ΑΙhub.org
 

#IJCAI2023 distinguished paper – Safe reinforcement learning via probabilistic logic shields


by
11 October 2023



share this:

DALL-E created image of a woman getting into a carImage created by author using DALL.E. Prompt: “A woman getting into a self driving car. Cartoon style”

Are you excited about self-driving cars? Would you trust autonomous driving technology if you were invited to step into a self-driving vehicle? Most importantly, how do you know whether you would be safe during the journey?

Safety is difficult to measure, unlike accuracy, which we are more familiar with. It often feels awkward to describe safety using accuracy-related terms, such as “99 out of 100 journeys are safe” or “99.5% of pedestrians on the roads are correctly identified.“ Hearing this immediately makes us think – what happened on that one trip? Did somebody get injured? What happened to the 0.5% of pedestrians that did not get identified? How confident is the vehicle when it identifies a pedestrian? Does the behavior of the vehicle change when it is only 50% sure that there is a pedestrian compared to when it is 90% sure?
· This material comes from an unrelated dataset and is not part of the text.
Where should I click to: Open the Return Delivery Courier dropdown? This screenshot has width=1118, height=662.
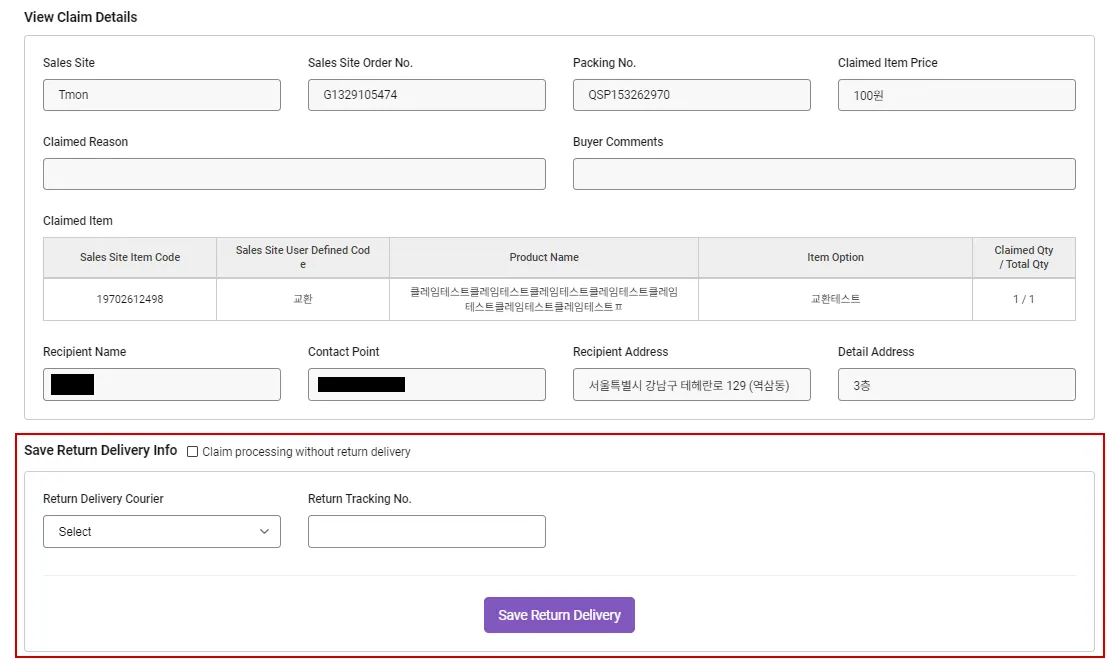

The vehicle should brake harder for a 90% certainty than for a 10% certainty, right?

Also, how does the model find a trade-off between safety and the other criteria? Driving at 5 km/hr is safe most of the time, but the passenger most likely wants to reach their destination as soon as possible.

These questions are at the core of safety in AI. Understanding how a machine learning model learns and reasons is crucial to making technologies more trustworthy.

Our paper provides a framework to represent, quantify, and evaluate safety. We define safety using a logic-based approach rather than a numerical one, thus enabling efficient training of safe-by-construction deep reinforcement learning policies. Our approach is a variant of a “shield” but has several advantages compared to a traditional one, including:

  • Our approach better integrates with continuous, end-to-end deep RL methods.
  • Our approach efficiently utilizes the inherent noise and uncertainty in the unstructured input (e.g. images).
  • Our approach can be seamlessly applied to any policy gradient algorithm.
  • Our approach finds a better trade-off between the traditional RL objective and the safety objective.

workflow schematic
Shielding is a popular Safe Reinforcement Learning (Safe RL) technique that aims to find an optimal policy whilst making sure that the agent stays safe. To do so, it relies on a shield, a logical component that monitors the agent’s actions and rejects those that violate the given safety constraint. Before the agent performs an action, it consults the shield whether the action it wants to perform is safe or not.

We will now introduce a running example, illustrate our approach, and then compare it to the more traditional methods.

Running example

DALL-E generated view of cars in the streetImage created by author using DALL.E. Prompt: “Car driving in a city through an intersection. There is a car in front and another on the right. A wide view from the front window.”

Consider a self-driving agent in the figure above that encounters a red light and another vehicle to its right. The agent is equipped with a standard neural policy that takes the image as input and produces a policy, i.e. a probabilistic distribution over five predefined actions {do-nothing, accelerate, brake, turn-left, turn-right}. An example policy can be:

π(do-nothing)=0.1, π(accelerate)=0.5, π(brake)=0.1, π(turn-left)=0.1, π(turn-right)=0.2

The shield has a set of sensors to detect from the image whether there is an obstacle (i.e., the red light and the other car) in front, on the left or on the right of the agent.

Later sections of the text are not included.